» **Records to use**
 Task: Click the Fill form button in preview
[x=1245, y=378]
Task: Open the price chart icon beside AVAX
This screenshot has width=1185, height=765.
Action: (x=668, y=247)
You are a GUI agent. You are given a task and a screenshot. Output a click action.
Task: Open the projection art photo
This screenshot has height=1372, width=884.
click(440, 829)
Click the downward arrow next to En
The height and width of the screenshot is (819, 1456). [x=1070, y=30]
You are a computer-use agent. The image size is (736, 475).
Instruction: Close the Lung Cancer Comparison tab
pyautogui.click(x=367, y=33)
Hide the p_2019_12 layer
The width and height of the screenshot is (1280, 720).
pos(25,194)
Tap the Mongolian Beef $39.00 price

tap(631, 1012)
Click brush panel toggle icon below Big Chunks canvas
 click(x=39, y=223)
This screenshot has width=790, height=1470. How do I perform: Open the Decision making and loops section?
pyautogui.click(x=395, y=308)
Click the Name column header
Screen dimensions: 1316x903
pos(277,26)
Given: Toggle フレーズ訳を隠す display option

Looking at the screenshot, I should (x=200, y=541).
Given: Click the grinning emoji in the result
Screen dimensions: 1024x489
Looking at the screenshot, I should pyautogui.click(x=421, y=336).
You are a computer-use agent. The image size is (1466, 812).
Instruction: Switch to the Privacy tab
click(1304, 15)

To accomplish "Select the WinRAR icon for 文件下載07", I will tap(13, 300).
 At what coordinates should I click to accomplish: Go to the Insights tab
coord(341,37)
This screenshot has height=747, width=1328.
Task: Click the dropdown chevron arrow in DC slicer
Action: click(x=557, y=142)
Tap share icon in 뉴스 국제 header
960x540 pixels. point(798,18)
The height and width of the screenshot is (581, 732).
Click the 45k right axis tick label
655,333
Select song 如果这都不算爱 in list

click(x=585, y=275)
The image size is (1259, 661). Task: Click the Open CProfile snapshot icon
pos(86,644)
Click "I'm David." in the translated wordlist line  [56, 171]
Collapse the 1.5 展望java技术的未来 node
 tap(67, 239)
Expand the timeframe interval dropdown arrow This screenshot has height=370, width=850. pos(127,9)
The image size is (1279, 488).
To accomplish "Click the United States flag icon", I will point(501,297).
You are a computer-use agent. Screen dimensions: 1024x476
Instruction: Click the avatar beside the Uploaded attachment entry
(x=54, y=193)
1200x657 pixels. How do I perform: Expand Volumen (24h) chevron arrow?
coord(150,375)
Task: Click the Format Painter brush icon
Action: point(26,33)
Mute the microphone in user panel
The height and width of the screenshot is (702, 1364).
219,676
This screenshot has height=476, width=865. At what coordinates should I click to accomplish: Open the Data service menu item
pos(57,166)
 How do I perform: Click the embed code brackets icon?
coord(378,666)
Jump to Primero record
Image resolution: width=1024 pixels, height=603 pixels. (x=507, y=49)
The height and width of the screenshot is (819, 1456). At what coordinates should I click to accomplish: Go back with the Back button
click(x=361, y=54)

» **What is required**
Reproduce the material precisely, including every line.

» **Answer**
 Task: Click the Fill form button in preview
[x=1245, y=378]
Task: Open the price chart icon beside AVAX
This screenshot has width=1185, height=765.
Action: (x=668, y=247)
You are a GUI agent. You are given a task and a screenshot. Output a click action.
Task: Open the projection art photo
This screenshot has height=1372, width=884.
click(440, 829)
Click the downward arrow next to En
The height and width of the screenshot is (819, 1456). [x=1070, y=30]
You are a computer-use agent. The image size is (736, 475).
Instruction: Close the Lung Cancer Comparison tab
pyautogui.click(x=367, y=33)
Hide the p_2019_12 layer
The width and height of the screenshot is (1280, 720).
pos(25,194)
Tap the Mongolian Beef $39.00 price

tap(631, 1012)
Click brush panel toggle icon below Big Chunks canvas
 click(x=39, y=223)
This screenshot has width=790, height=1470. How do I perform: Open the Decision making and loops section?
pyautogui.click(x=395, y=308)
Click the Name column header
Screen dimensions: 1316x903
pos(277,26)
Given: Toggle フレーズ訳を隠す display option

Looking at the screenshot, I should (x=200, y=541).
Given: Click the grinning emoji in the result
Screen dimensions: 1024x489
Looking at the screenshot, I should pyautogui.click(x=421, y=336).
You are a computer-use agent. The image size is (1466, 812).
Instruction: Switch to the Privacy tab
click(1304, 15)

To accomplish "Select the WinRAR icon for 文件下載07", I will tap(13, 300).
 At what coordinates should I click to accomplish: Go to the Insights tab
coord(341,37)
This screenshot has height=747, width=1328.
Task: Click the dropdown chevron arrow in DC slicer
Action: click(x=557, y=142)
Tap share icon in 뉴스 국제 header
960x540 pixels. point(798,18)
The height and width of the screenshot is (581, 732).
Click the 45k right axis tick label
655,333
Select song 如果这都不算爱 in list

click(x=585, y=275)
The image size is (1259, 661). Task: Click the Open CProfile snapshot icon
pos(86,644)
Click "I'm David." in the translated wordlist line  [56, 171]
Collapse the 1.5 展望java技术的未来 node
 tap(67, 239)
Expand the timeframe interval dropdown arrow This screenshot has height=370, width=850. pos(127,9)
The image size is (1279, 488).
To accomplish "Click the United States flag icon", I will point(501,297).
You are a computer-use agent. Screen dimensions: 1024x476
Instruction: Click the avatar beside the Uploaded attachment entry
(x=54, y=193)
1200x657 pixels. How do I perform: Expand Volumen (24h) chevron arrow?
coord(150,375)
Task: Click the Format Painter brush icon
Action: point(26,33)
Mute the microphone in user panel
The height and width of the screenshot is (702, 1364).
219,676
This screenshot has height=476, width=865. At what coordinates should I click to accomplish: Open the Data service menu item
pos(57,166)
 How do I perform: Click the embed code brackets icon?
coord(378,666)
Jump to Primero record
Image resolution: width=1024 pixels, height=603 pixels. (x=507, y=49)
The height and width of the screenshot is (819, 1456). At what coordinates should I click to accomplish: Go back with the Back button
click(x=361, y=54)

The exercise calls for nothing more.